Exercise aim:
Return each line of the listing that follows in which the string "image" can be found.

Material supplied:
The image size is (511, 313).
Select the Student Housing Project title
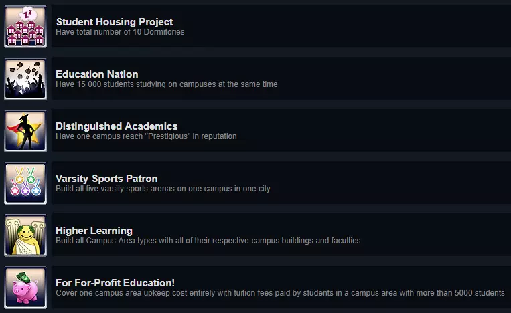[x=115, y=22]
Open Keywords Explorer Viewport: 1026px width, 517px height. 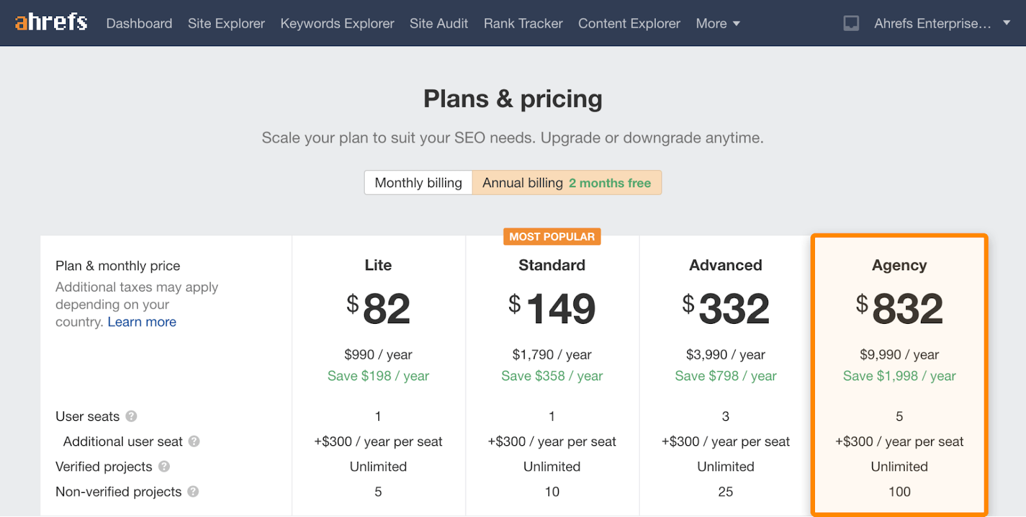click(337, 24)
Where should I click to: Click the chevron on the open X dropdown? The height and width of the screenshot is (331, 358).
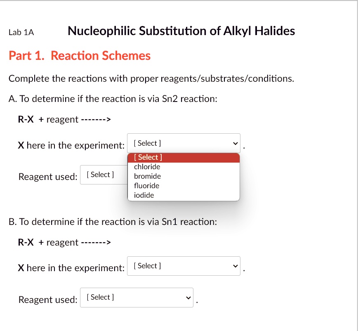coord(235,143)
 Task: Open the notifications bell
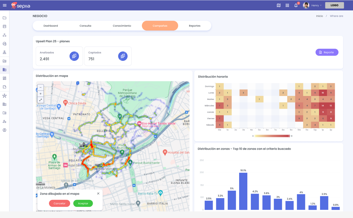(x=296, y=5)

==

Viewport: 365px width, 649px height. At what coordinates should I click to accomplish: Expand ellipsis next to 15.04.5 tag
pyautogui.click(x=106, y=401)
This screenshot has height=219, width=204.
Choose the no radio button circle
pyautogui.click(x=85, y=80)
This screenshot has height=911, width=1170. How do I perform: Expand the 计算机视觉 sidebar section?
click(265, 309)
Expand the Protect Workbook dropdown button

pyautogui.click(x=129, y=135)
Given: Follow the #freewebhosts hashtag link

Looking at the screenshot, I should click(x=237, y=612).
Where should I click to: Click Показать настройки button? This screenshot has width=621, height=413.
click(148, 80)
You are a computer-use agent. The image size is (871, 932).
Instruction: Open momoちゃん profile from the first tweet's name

Exercise answer:
The image size is (511, 313).
You are a computer-use agent. The image size is (871, 932).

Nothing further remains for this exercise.